* _PROBLEM DESCRIPTION_:
Word for word, please copy the line containing "Select the truncated" and all lines after it in the entries below, and only those, leaving every picture out.

——————

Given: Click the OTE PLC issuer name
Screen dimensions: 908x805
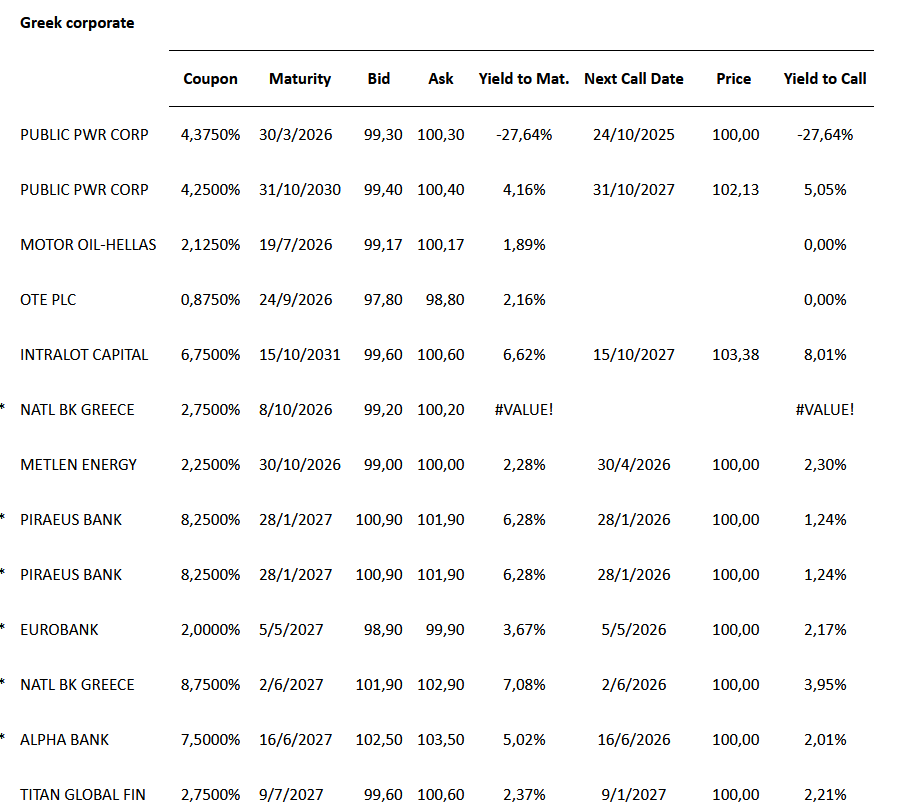Looking at the screenshot, I should click(48, 300).
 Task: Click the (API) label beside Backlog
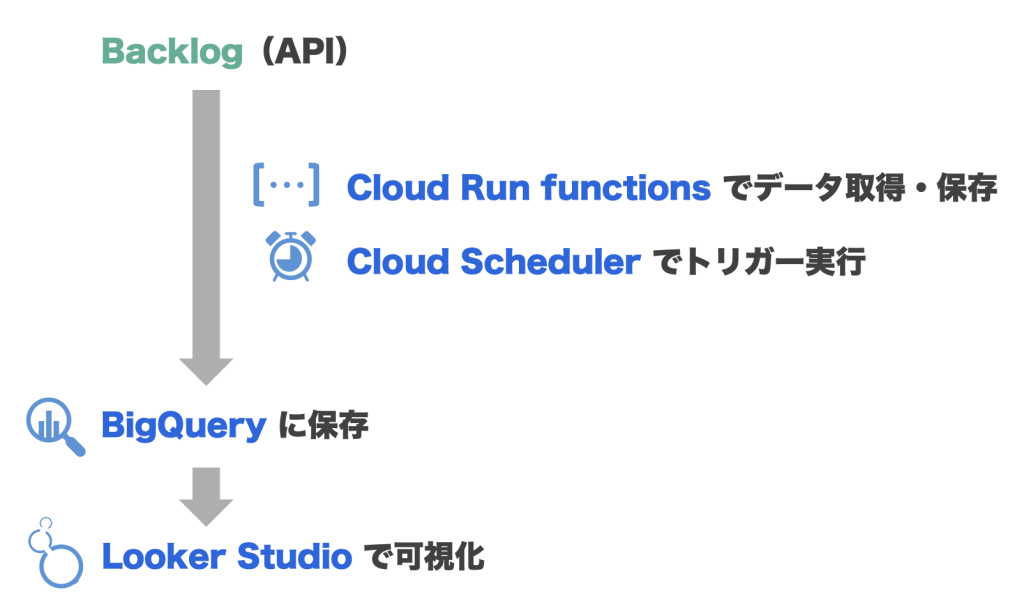pos(300,51)
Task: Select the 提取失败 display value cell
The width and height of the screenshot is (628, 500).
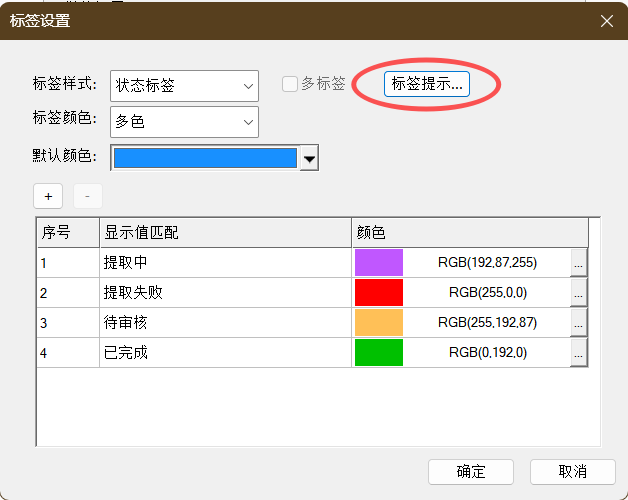Action: (224, 293)
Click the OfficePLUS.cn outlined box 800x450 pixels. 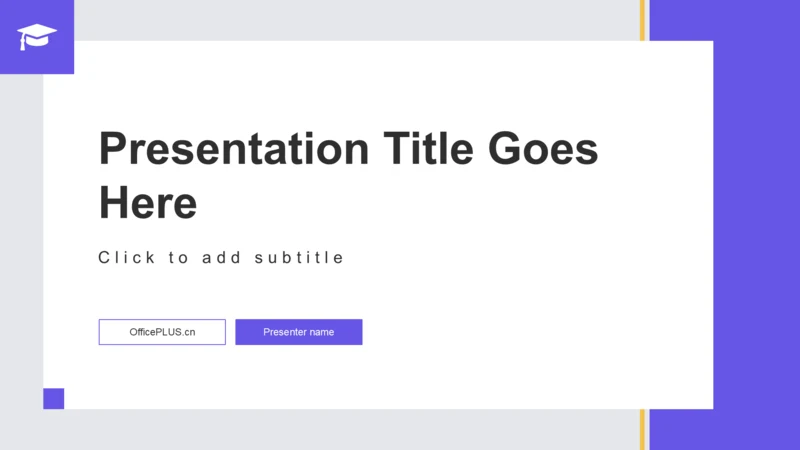tap(162, 332)
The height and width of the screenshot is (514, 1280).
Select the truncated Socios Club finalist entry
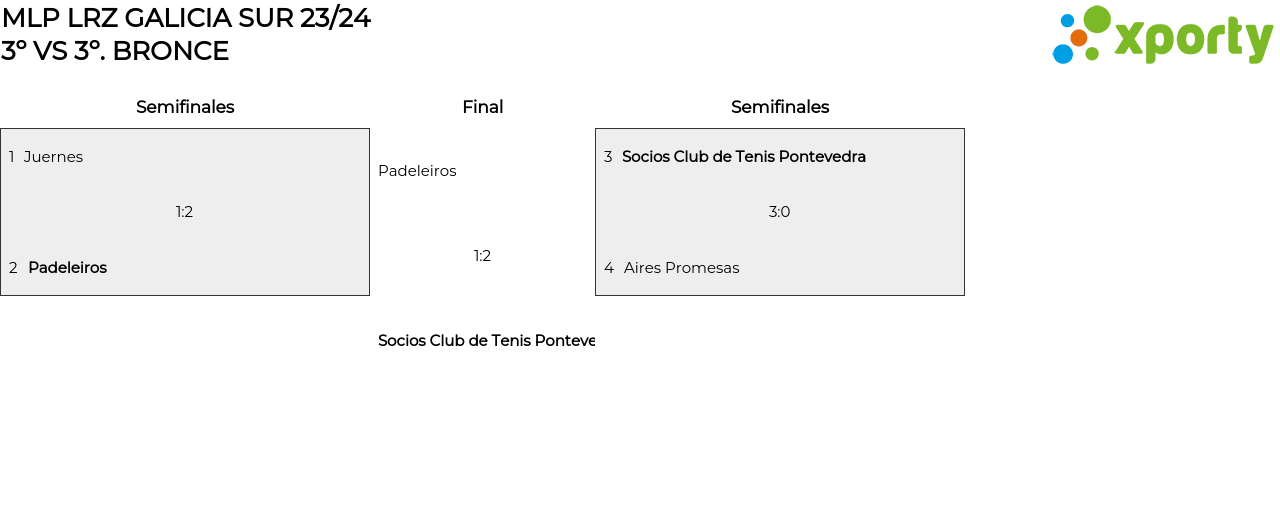(x=486, y=341)
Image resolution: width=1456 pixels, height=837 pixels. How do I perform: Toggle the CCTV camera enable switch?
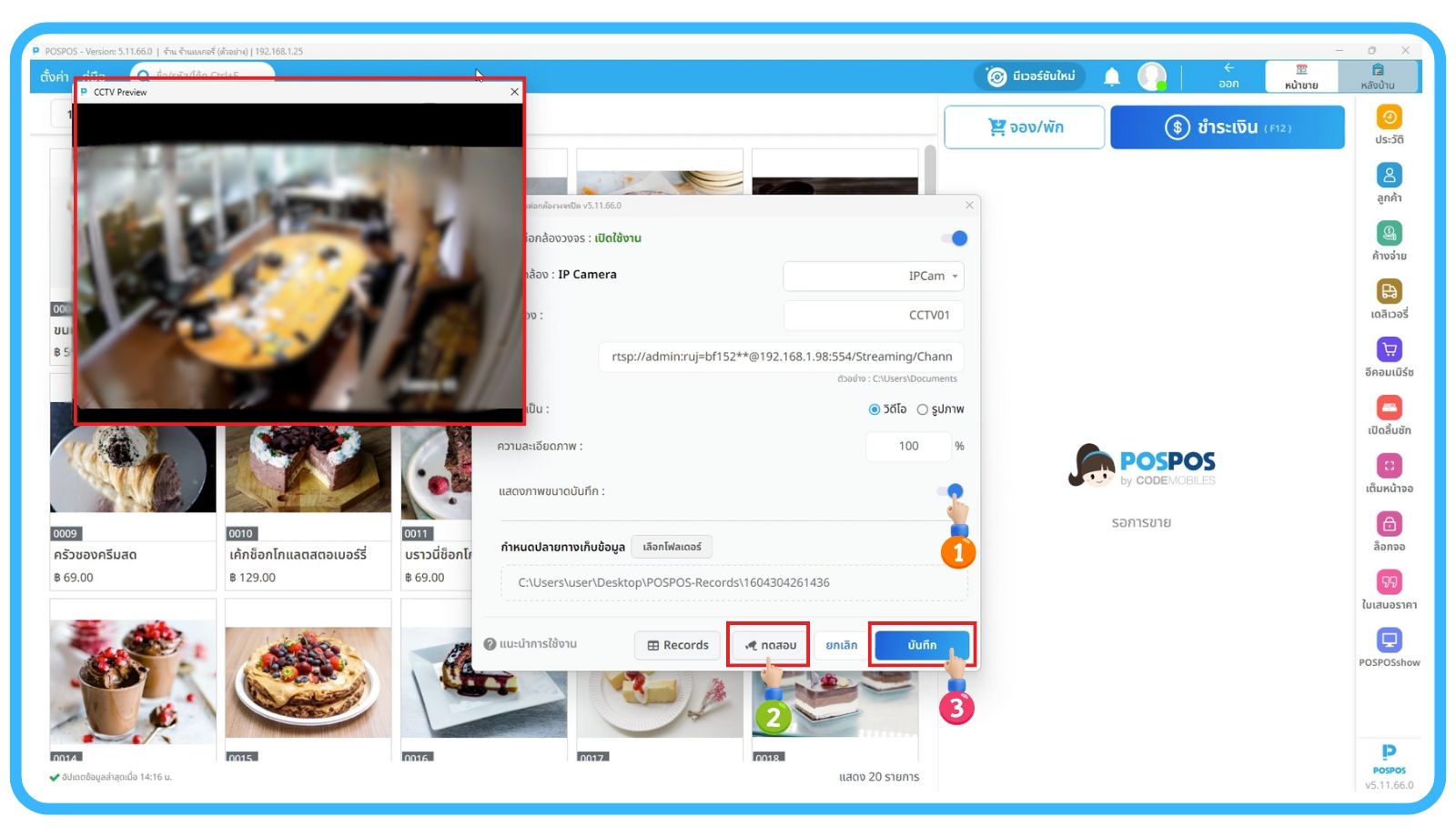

——————

* _OUTPUT OF THE EXERCISE_:
Select the truncated Socios Club finalist entry
(x=486, y=341)
Image resolution: width=1456 pixels, height=837 pixels. How do I perform: Toggle the CCTV camera enable switch?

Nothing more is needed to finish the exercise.